The speed of Zheng’s execution is seen as a message from Beijing, signifying the need for action against a recent wave of hazardous products that have reached the market.
In the past several months, Chinese-made goods including toothpaste, pet food, and toys sold in the U.S. have been recalled after they were discovered to include toxic chemicals. Zheng himself was accused of approving six untested medicines, including a fake antibiotic that the Financial Times reported killed approximately 10 people.
Zheng’s former deputy in the State Food and Drug Administration Cao Wenzhuang was also sentenced to death Friday for similarly accepting bribes.
Yan Jiangying, deputy policy director of the State Food and Drug Administration, said the corruption charges underscore a need for greater state oversight on commercial products.

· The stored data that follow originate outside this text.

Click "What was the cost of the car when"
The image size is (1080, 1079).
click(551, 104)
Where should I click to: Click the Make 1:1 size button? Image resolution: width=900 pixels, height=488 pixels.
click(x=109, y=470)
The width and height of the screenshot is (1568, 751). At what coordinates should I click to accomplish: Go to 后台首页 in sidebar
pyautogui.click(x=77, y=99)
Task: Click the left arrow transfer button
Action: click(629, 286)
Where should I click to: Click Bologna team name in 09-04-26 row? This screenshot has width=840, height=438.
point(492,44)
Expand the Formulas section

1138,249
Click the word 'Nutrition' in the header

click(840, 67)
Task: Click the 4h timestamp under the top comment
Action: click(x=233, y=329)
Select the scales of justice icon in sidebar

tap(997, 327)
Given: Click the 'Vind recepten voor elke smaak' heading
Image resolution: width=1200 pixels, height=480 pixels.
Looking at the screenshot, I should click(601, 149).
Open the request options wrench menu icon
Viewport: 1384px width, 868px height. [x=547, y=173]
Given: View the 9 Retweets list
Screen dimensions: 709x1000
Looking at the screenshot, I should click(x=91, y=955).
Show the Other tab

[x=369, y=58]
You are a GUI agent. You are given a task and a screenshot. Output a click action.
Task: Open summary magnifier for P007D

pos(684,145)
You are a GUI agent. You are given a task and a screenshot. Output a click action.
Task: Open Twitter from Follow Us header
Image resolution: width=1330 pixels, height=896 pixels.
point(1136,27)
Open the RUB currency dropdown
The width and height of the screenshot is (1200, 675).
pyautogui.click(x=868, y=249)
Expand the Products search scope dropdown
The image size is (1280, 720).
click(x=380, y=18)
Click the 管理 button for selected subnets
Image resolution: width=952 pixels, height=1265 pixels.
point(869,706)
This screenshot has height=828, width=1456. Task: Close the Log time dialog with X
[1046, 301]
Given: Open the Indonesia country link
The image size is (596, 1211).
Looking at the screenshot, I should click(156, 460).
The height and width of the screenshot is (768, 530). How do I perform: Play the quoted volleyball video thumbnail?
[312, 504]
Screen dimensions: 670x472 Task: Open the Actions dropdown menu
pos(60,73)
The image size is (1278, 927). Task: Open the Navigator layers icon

“Corruption in the food and drug authority has brought shame to the nation,” Yan said to the New York Times. “What we will have to learn from the experience is to improve our work and emphasize public safety.”
As the world’s largest consumer product exporter, grossing over $1 trillion dollars each year, China worries the recent product scares will damage its foreign trade.
Following Zheng’s execution, officials announced a plan to improve the state’s ability to regulate products, but said the process would take up to five years, Bloomberg reported.
“As a developing country, China’s current food and drug safety situation is not very satisfactory because supervision of food and drug safety started late,” Yan said. “Its foundation is weak so the supervision of food and drug safety is not easy.”